The weather pattern remains “fairly unsettled,” Taylor said. “A weak frontal boundary is lurking around next week and that feature, combined with the sea breeze, will result in afternoon showers,” Taylor said. Most forecasters are predicting a 40-60 percent of showers on Monday. But like every day, the question is: At what time will it come?
Parts of the eclipse will last up to three hours and Taylor says it’s too early to predict the sky cover. “Don’t count out Monday yet,” he said. “Even if it’s cloudy … with storms … you’ll still notice the darkness.”
For Larry Logan, Liberty County Emergency Management Agency deputy director, the increase in storms this year, both in frequency and intensity, is a public safety concern.
“We’re having a problem with the rain,” Logan said, which in turn saturates the ground. “The wind comes, and the trees can be pushed over” onto homes, cars and people.

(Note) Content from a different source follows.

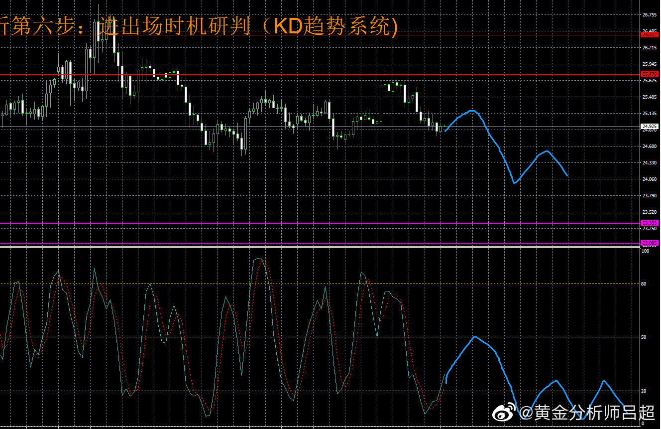Click the 100 level on indicator scale
The image size is (661, 429).
click(x=645, y=251)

He urges all homeowners to cut back tree branches that may get dangerously close to their roof or power lines.
Keeping their homes free of standing water is also important, Logan said, as it can become a breeding ground for mosquitoes.
And what about this incessant rain helping or hurting area businesses? “It’s a negative,” says Shaun Martin, owner of A Southern Boys Company, in Midway, whose business specializes in everything from lawn care to septic tank repairs.
The rain can interrupt the cycle of lawn maintenance, Martin said. Many of their customers are on a plan to receive service each or every other week. Heavy storms can delay the visits, and if the ground is wet, it makes it difficult to cut grass.
“If this happened in November, when we don’t have much business, then it (the rain) would be a benefit,” Martin said.